▸ Extracted records
============================================================
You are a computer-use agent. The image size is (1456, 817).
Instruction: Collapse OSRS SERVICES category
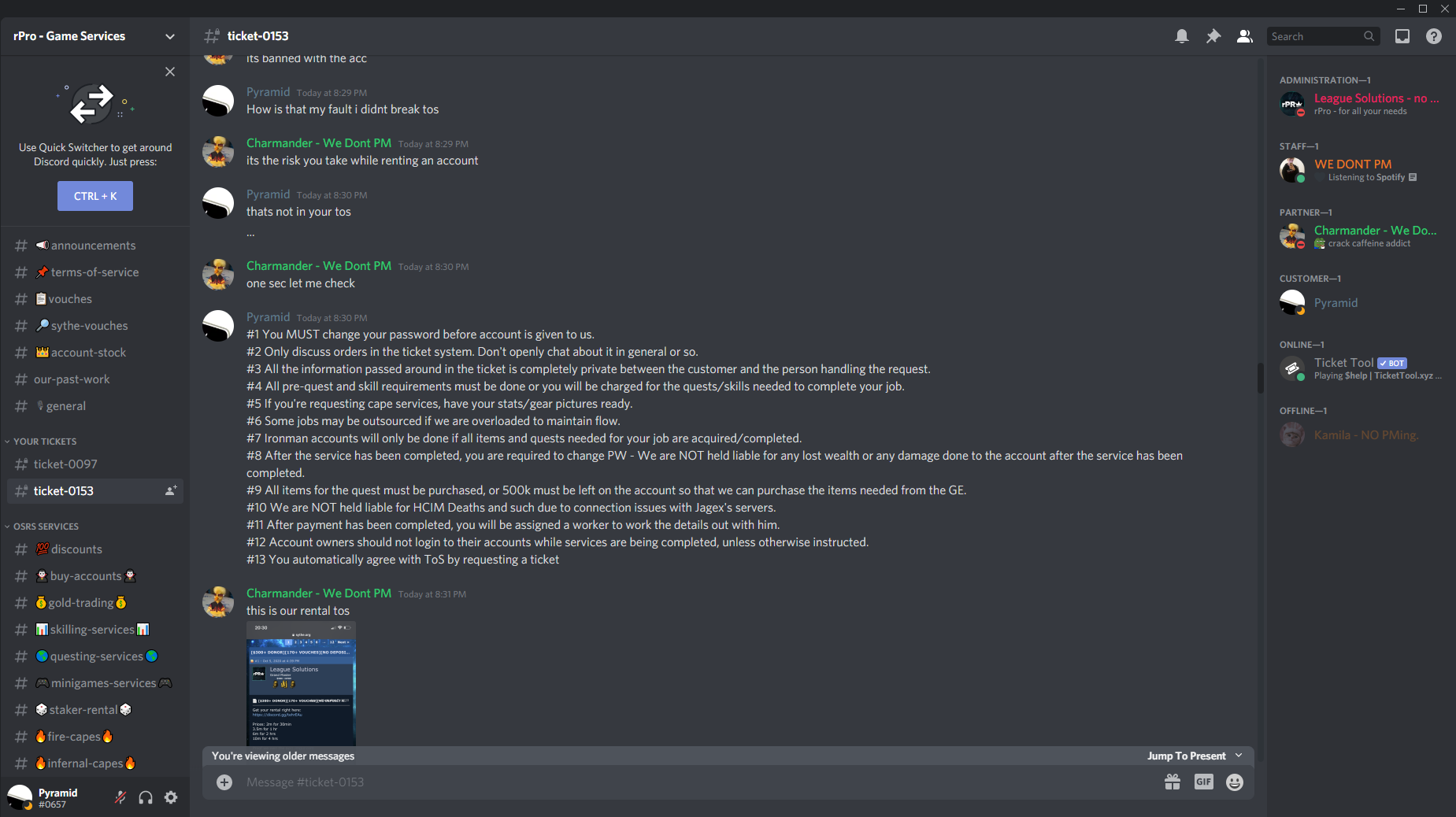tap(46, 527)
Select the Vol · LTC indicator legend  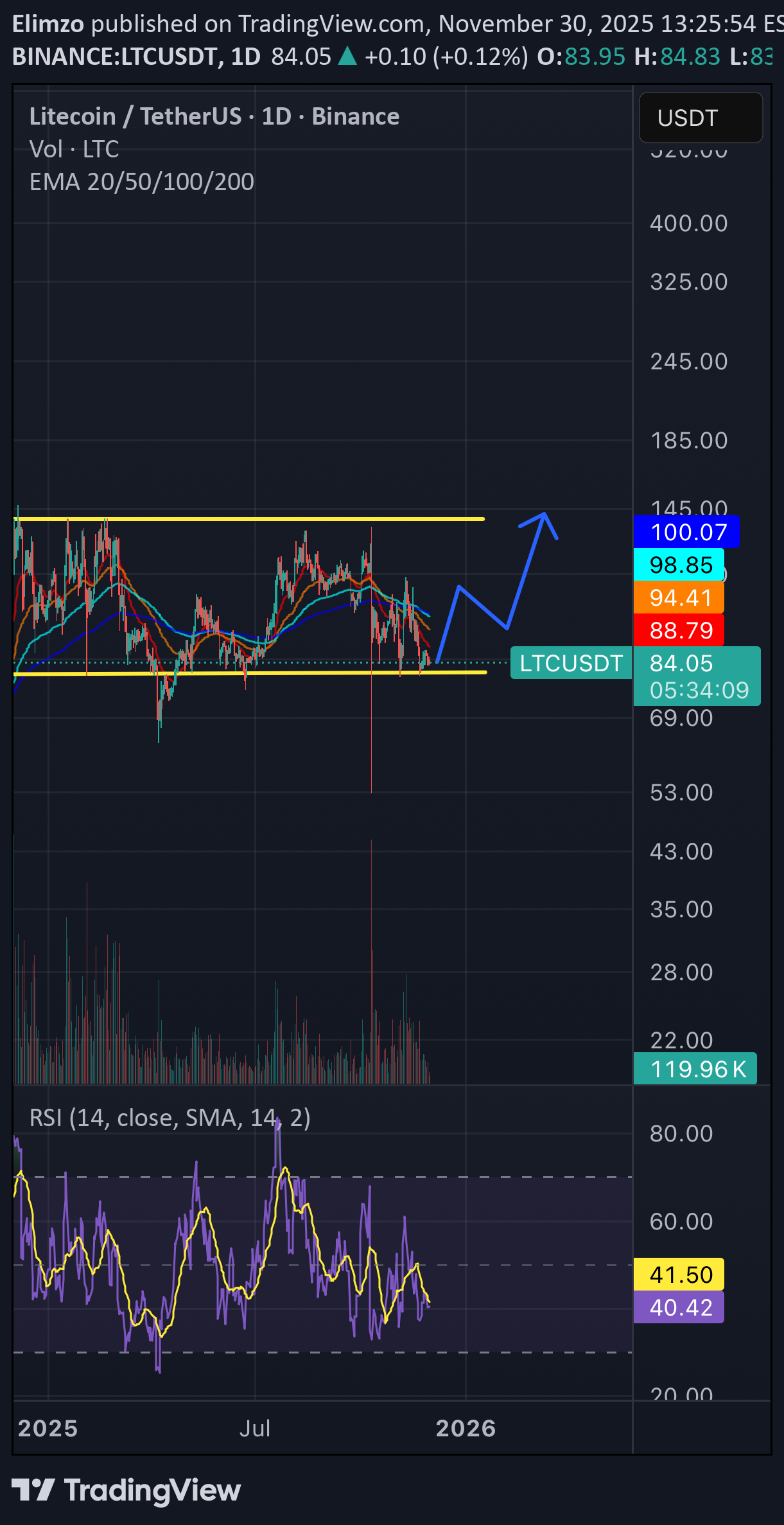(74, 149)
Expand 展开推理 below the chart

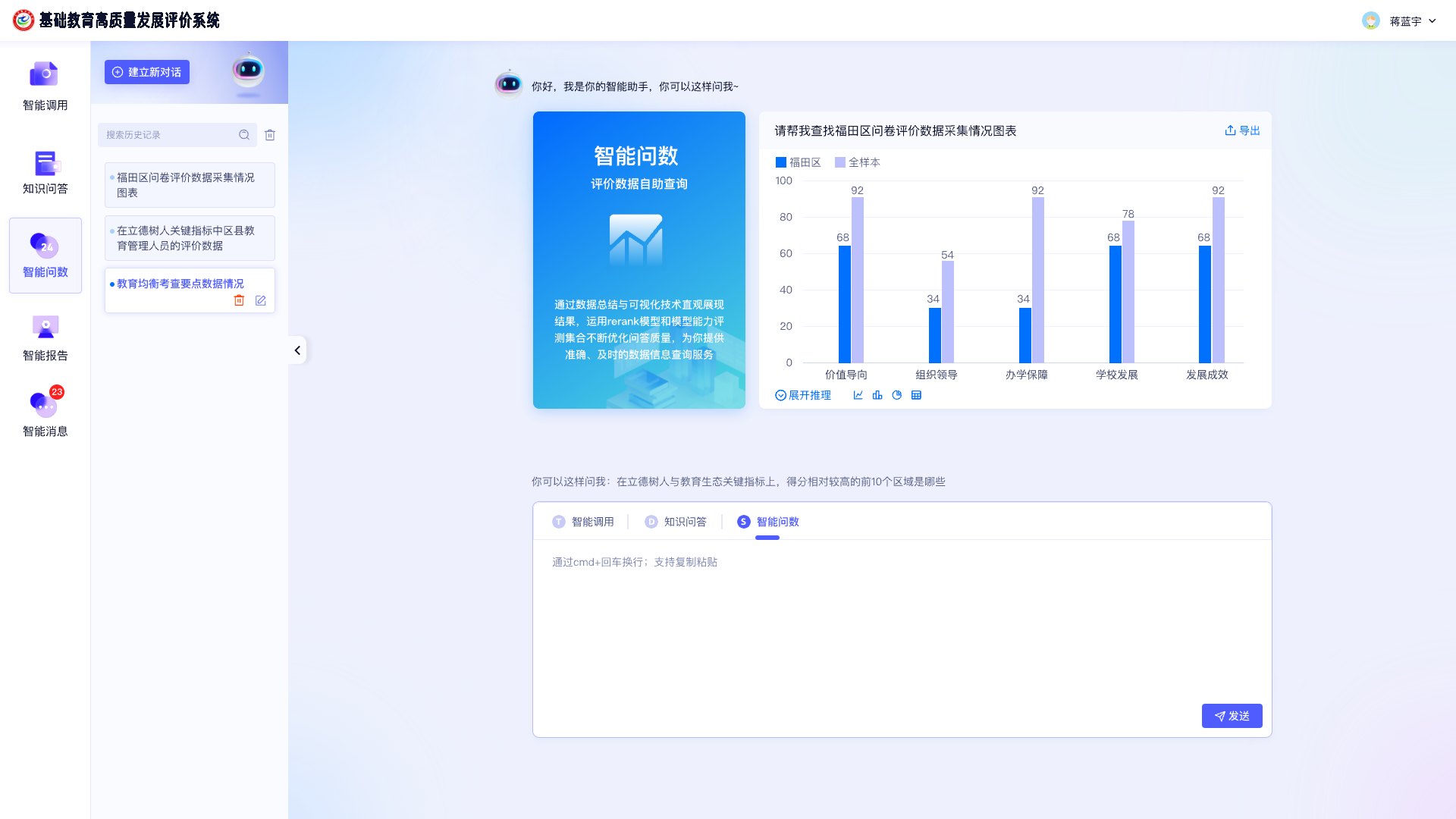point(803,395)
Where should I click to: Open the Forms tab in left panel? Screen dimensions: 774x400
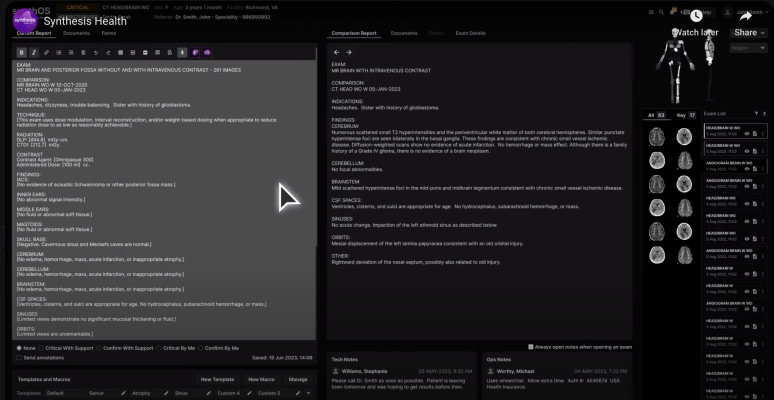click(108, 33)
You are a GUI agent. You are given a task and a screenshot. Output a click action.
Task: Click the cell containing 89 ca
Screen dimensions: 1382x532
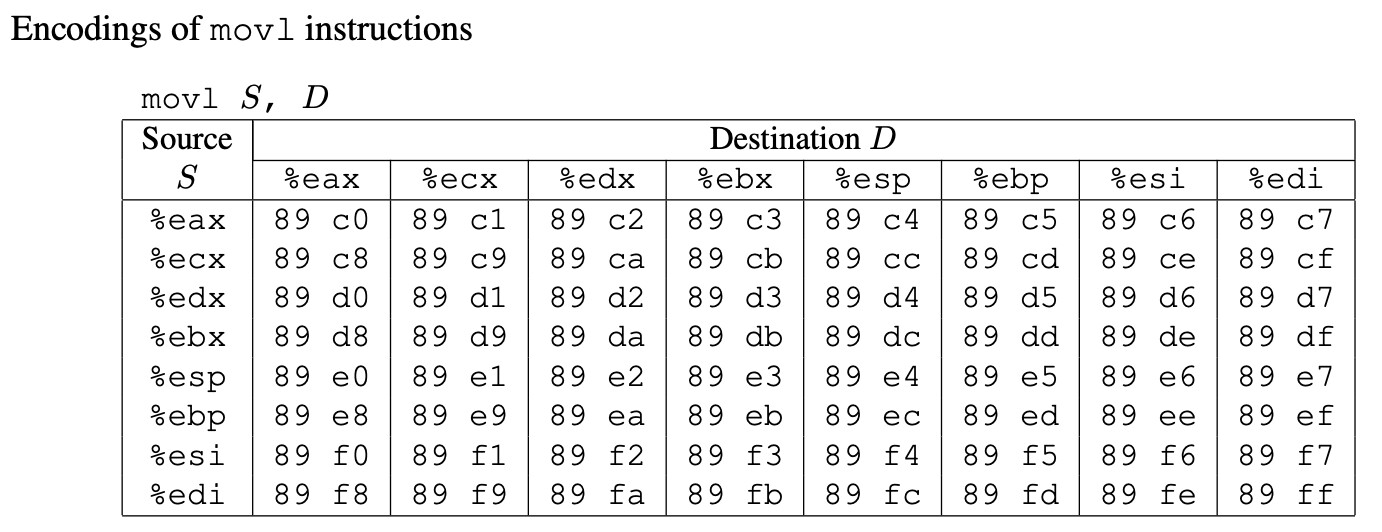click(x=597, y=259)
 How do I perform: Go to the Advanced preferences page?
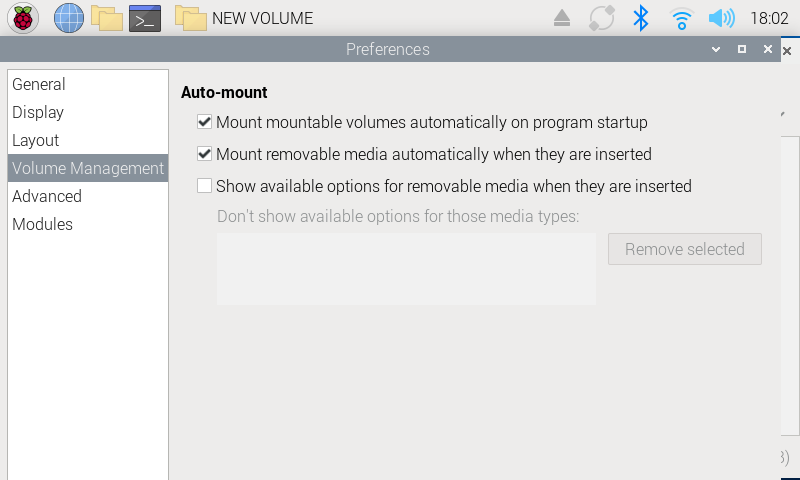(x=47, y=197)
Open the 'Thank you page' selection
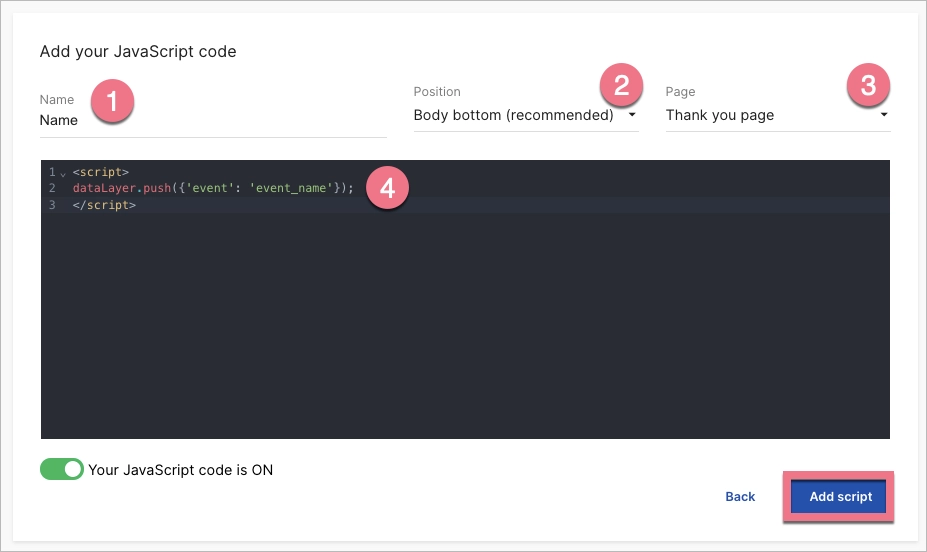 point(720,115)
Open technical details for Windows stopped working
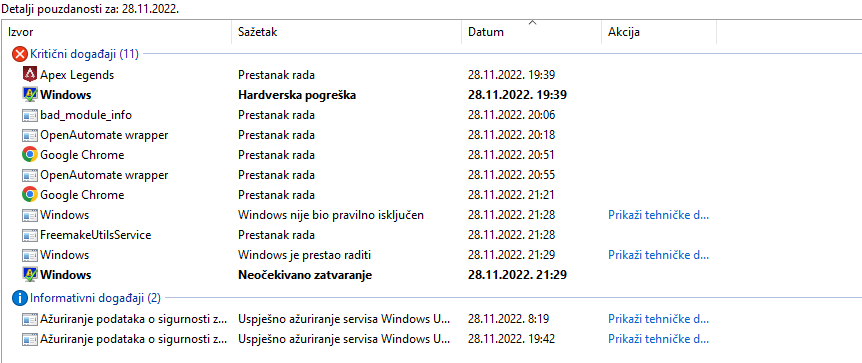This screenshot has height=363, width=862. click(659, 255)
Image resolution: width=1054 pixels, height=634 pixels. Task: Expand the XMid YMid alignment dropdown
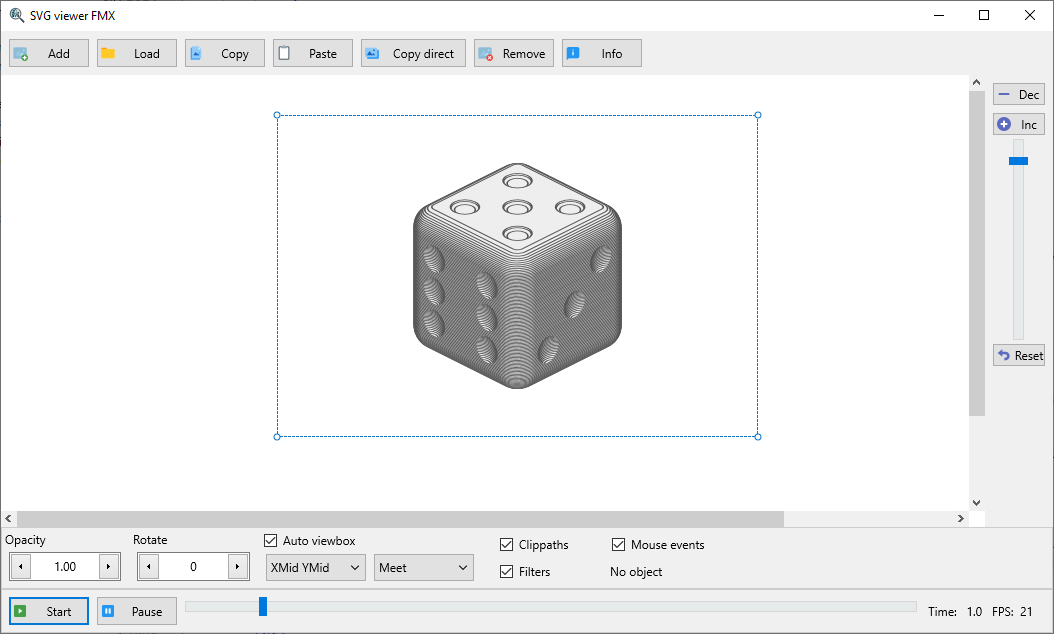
============================================================
▸ Task brief
Switch "Forms" to "Pages" in the items running from the line containing "Expand 展开推理 below the chart" through the line containing "click(108, 33)", and write out only those lines with everything else unchanged. Leave out the pictures.

▸ Solution
Expand 展开推理 below the chart

point(803,395)
Where should I click to: Open the Pages tab in left panel? Screen dimensions: 774x400
click(108, 33)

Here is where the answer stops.